Pièce n°861
Dreameuse as Dreameuse
J’ouvris la porte et soudain, je vis… moi. Des dizaines, des centaines de moi. Le sol, les murs et le plafond étaient tapissés de miroirs, certains me rapetissaient, d’autres m’allongeaient, me grossissaient, m’affinaient… Mais je ne vis pas de porte.
La pièce était grande. Ou petite. Enfin, je n’en savait rien. Les miroirs me troublaient la vue.
-Eho ! m’écriai-je.
-Tais-toi, on dort ! s’exclama une voix.
Je regardai partout autour de moi mais ne vit rien.
-Qui es-tu ? reprit la voix.
Je failli lâchai un hoquet de surprise. C’était mon reflet qui avait parlé. En face de moi, mon reflet paraissait plus petit et plus rabougri. Un miroir déformant.
-Qui es-tu ?! s’impatienta mon sosie.
-Je… je suis une aventurière.
-Oui… On nous a prévenu de ta venue.
-Ah bon ? Qui ça ? demandai-je.
Mais seul le silence me répondit.
Puis soudain, toutes mes répliques, fines, trapues, petites ou grandes se mirent à murmurer la même chose.

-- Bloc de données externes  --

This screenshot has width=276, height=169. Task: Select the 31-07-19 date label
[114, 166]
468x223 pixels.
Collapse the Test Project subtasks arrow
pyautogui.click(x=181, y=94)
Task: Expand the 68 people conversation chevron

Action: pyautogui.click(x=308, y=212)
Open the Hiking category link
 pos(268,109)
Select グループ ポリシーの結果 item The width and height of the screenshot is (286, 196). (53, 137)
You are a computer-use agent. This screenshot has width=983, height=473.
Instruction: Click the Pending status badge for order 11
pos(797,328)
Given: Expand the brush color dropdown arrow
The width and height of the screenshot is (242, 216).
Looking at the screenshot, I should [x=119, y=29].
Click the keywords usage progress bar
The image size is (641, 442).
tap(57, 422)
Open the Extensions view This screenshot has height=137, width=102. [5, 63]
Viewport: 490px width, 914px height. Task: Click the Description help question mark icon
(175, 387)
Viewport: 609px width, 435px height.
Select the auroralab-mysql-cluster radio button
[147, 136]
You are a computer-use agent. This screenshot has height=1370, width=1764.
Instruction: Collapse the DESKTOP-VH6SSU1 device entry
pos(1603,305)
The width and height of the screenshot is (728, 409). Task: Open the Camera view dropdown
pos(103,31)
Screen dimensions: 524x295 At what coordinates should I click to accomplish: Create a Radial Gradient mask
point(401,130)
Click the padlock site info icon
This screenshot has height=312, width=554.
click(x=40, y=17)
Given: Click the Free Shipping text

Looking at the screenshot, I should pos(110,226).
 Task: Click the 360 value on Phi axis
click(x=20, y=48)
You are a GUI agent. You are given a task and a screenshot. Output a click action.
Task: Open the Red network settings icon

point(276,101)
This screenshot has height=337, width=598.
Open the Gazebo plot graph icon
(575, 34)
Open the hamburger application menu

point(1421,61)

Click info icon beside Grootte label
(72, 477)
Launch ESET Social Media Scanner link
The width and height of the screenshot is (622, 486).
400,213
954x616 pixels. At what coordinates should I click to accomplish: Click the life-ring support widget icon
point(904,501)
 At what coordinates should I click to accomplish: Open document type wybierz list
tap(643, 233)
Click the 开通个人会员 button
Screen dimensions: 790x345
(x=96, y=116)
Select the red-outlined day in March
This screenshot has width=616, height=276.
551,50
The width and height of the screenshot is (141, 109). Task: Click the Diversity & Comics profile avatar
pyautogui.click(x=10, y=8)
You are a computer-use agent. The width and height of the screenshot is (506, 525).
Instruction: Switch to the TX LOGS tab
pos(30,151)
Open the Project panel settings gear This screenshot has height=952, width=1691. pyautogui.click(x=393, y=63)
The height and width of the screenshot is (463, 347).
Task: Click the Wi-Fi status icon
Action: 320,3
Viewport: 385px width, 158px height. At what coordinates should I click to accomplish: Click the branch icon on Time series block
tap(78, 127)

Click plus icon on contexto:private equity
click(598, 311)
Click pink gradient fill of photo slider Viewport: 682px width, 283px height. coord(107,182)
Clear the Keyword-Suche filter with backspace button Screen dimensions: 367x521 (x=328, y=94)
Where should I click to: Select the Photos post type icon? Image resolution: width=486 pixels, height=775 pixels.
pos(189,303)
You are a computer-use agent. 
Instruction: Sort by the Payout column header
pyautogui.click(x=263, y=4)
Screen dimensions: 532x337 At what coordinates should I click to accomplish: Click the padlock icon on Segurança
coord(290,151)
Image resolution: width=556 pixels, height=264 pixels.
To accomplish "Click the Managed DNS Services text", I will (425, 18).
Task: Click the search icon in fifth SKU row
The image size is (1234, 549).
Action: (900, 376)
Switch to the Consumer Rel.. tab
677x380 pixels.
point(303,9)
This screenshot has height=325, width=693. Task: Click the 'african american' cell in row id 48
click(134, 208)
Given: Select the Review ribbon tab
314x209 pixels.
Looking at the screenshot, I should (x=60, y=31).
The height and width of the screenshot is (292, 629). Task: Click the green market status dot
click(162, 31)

-Trouve la sortie ou tu vas mourir…
Ces paroles me firent l’effet d’un courant d’air glacé. Mais je me mis à chercher. Je fis glisser mes mains sur les miroirs.
-Aïe ! criai-je
Je m’étais coupé avec un bout de verre du miroir qui dépassait. Du sang perla le long de ma paume, puis de mon poignet. Mes sosies ricanèrent.
-Arrêtez ! Comment voulez-vous que je me concentre !
Contre toute attente, ils s’arrêtèrent.
-Vous n’auriez pas un kleenex pour m’essuyer ?
Un mouchoir tomba à mes pieds. Décidément, cette salle ne manquait pas de m’étonner !
Je me remis à chercher la sortie. Mais environ trois quart d’heure plus tard, je n’avait rien trouvé. Rien-du-tout. Nicht. Niet. Nada.
-Aidez-moi ! S’il vous plaît !
Mes sosies recommencèrent à ricaner et à se moquer de moi.
-Arrêtez !
Mais ils continuèrent :
-Peureuse !
-Froussarde !
-Pleurnicheuse !
-Arrêtez ! Arrêtez ! Arrêtez ! hurlai-je, mes mains plaquées contre les oreilles.
Une de mes réplique, maigre et grande comme si on l’avait étirée jusqu’à l’infini, me chuchota d’une fausse voix mielleuse :
-Tu vas mou-rir, tu vas mou-rir !
Sans savoir ce que je faisais, je balançais un coup de poing dans le miroir. Je ne put retenir un cri de douleur. Des coupures me tailladaient du poing jusqu’aux doigts. Mon sang tomba sur le sol et éclaboussa les murs, moi avec. Je lâchai un juron que je n’oserais répéter quand un de mes reflets déclara :
-Tu as enfin trouvé le moyen de sortir.
-Je ne vois pas de porte, dis-je.
-Qui t’as dit que tu allais la trouver du premier coup ? rétorqua mon sosie, l’air amusé.
-Mais vous voulez que je m’ouvre les mains ou quoi ?!
Mes reflets prirent le parti de m’ignorer. Mais ce silence voulait tout dire.
-VOUS ETES FOUS ! hurlai-je
Encore un silence.
-MAIS REPONDEZ !!
Prise d’une violente fureur, je frappai tout autour de moi, en braillant comme une forcené. Des tessons de verre se plantèrent dans mes bras, mes mains, et même sur mon visage m’ouvrant la joue, l’arcade sourcilière, les coudes, les paumes de mes mains…
Une de mes répliques qui avait l’air tout droit sortie d’un film d’horreur, ensanglantée et terrorisée en plus d’être déformée par le miroir, me dit :
-Avec tous les miroirs que tu as brisés tu en a pour des années de malheur, enfin, si tu survis… Pour ça, je n’en suis pas si sû…
Avec une force décuplée par la rage, j’assénai un coup à mon reflet qui se brisa en des millions de morceaux. Une porte apparut sous les morceaux de verres. Une porte ? LA porte ! Je pris la poignée, ignorant la douleur lancinante qui me transperçait la peau et la tournai. Une fois entrée, je m’écroulai.